Chapter 58 Coma and Depressed Sensorium
Pathophysiology
The brain tolerates only limited physical or metabolic injury. Coma implies advanced brain failure, and the longer the brain failure lasts, the greater the possibility that the injury will result in permanent neurologic impairment. Coma may be described simplistically as a lack of consciousness. Posner and colleagues1 describe coma as a “state of unresponsiveness in which the patient lies with eyes closed and cannot be aroused to respond appropriately to stimuli even with vigorous stimulation.” Comatose patients may grimace in response to pain and the extremities may move in stereotypical withdrawal patterns, but the patient cannot localize responses or make defensive movements. As a coma deepens, responsiveness even to painful stimuli may be lost. Because motor reflexes are preserved, the depth of a coma cannot be assessed based only on motor responses. In many comatose patients, reflex movements will develop in response to stimuli. The depth of coma is best assessed by the patient’s level of consciousness.
Consciousness is a set of neural processes that allows an individual to perceive, comprehend, and act on and in the internal and external environment.1,2 Two neurophysiologic functions, arousal and awareness, which have discreet neuroanatomic locations, are integrated in the conscious person.3 Arousal or wakefulness describes the degree to which an individual appears to be able to interact within the environment. Awareness reflects the depth and content of the arousal state. When one is aware, one is alert (or aroused) and cognizant of self and surroundings. The relationship between wakefulness and awareness is hierarchical: Awareness cannot occur without wakefulness, but wakefulness may be observed in the absence of awareness (e.g., sleep/wake cycles in a vegetative patient).

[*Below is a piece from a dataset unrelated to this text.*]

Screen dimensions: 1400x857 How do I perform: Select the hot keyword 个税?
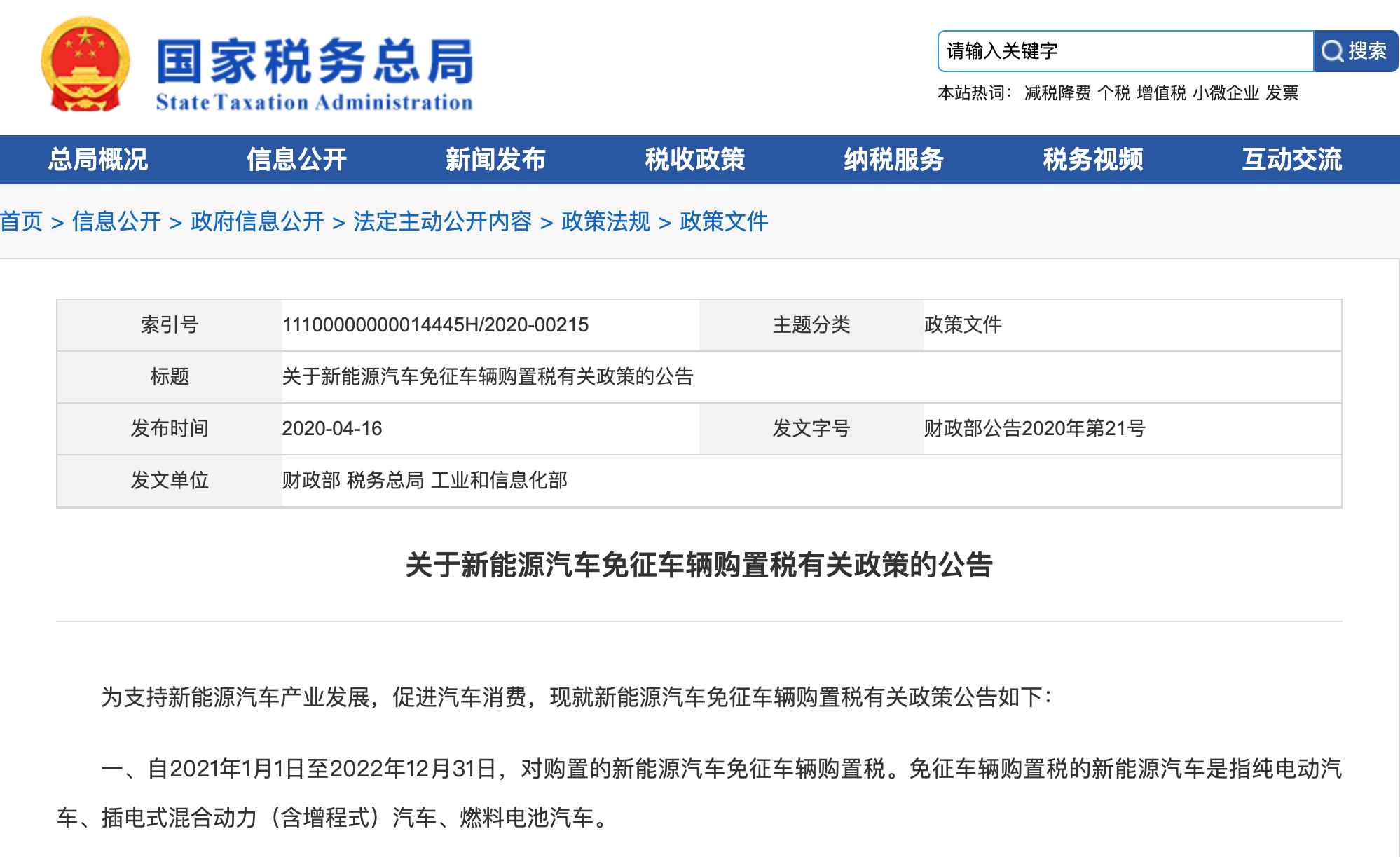click(x=1114, y=93)
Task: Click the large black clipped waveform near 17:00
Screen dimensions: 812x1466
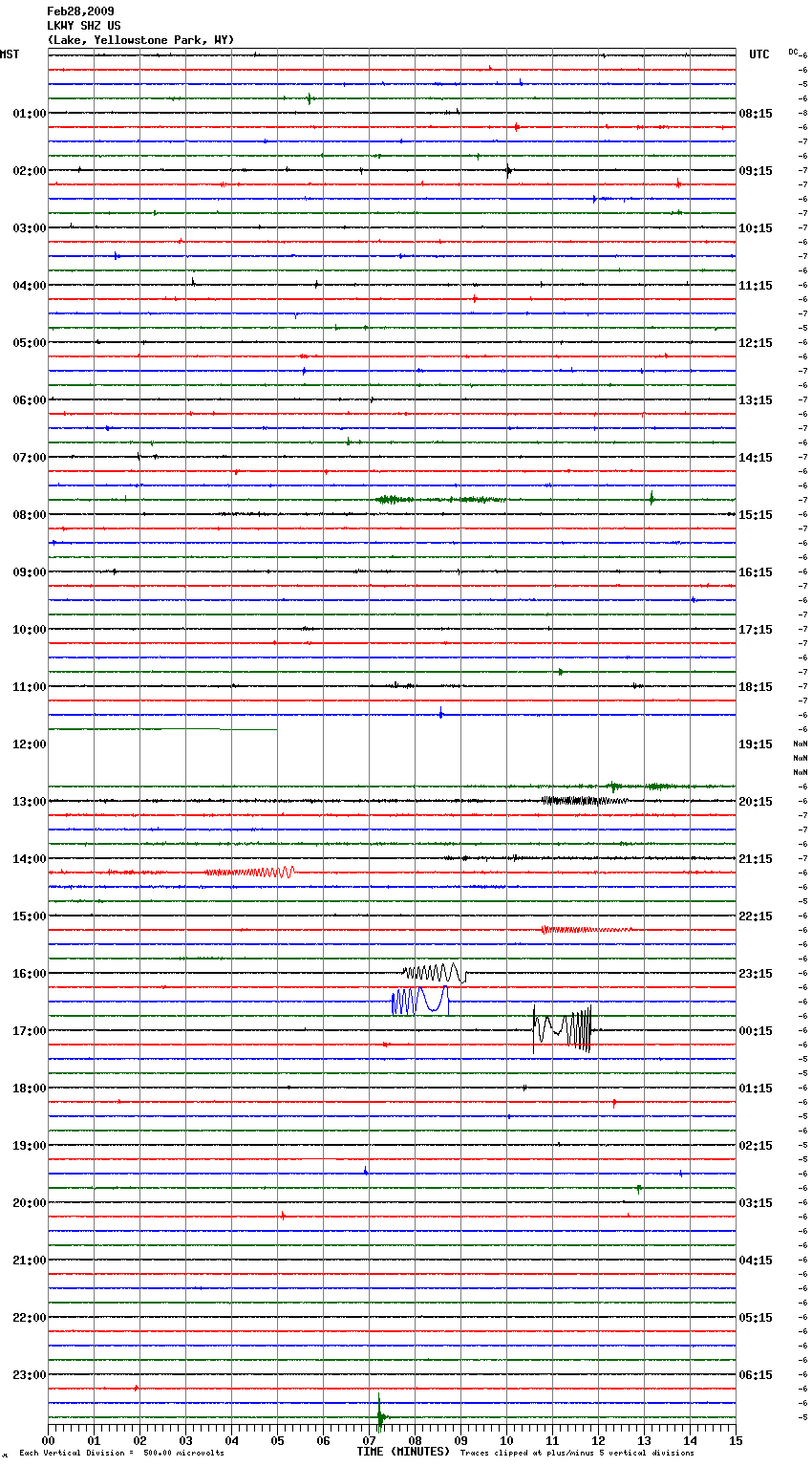Action: [563, 1029]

Sleeping and waking are common examples of different states of arousal. Although coma and sleep both abolish conscious interaction with the environment, they differ physiologically because sleep is an active physiologic process with several distinct stages, and mechanisms for arousal remain intact. Sleep is dominated by a cortically generated slow wave (electroencephalogram [EEG]) activity within networks of neurons and glia, modulated by extracellular ion currents. Wakefulness is produced through the activation of brainstem and basal forebrain structures that disrupt sleep oscillations and elicit a global change in extracellular ion flow that results in modifications of glial and cerebral blood flow. Coma, however, occurs as a result of an impairment of physiologic components responsible for arousal and an inability to consciously interact.4–6
Anatomy of Arousal and Ascending Reticular Activating System
Arousal occurs by physiologic mechanisms that can be selectively impaired by toxins, anesthetics, or physical destruction of the brain stem. Neuroanatomically, the ascending reticular activating system (ARAS) and related structures responsible for arousal are primarily located in the brainstem in the paramedian tegmental grey matter immediately ventral to the pons. Three ARAS principle pathways have been identified (Figure 58-1). Communications have been identified between the ARAS and the cortex and the limbic system via the thalamic reticular nucleus, the cortex hypothalamus, the basal forebrain, and the brainstem median raphe (locus caeruleus).4 Because the ARAS receives collaterals from and is stimulated by every major somatic and sensory pathway directly or indirectly, it is best regarded as a physiological rather than an anatomic entity. This partly explains why patients with very large discreet lesions (brain tumors) may be entirely alert, whereas patients with anatomically undetectable but biochemically widespread lesions (e.g., hepatic encephalopathy) may be deeply comatose.
Figure 58–1 Reticular activating system.
(Modified from Hudson AJ: Consciousness: physiological dependence on rapid memory access, Frontiers Biosci 14:2779-2800, 2009.)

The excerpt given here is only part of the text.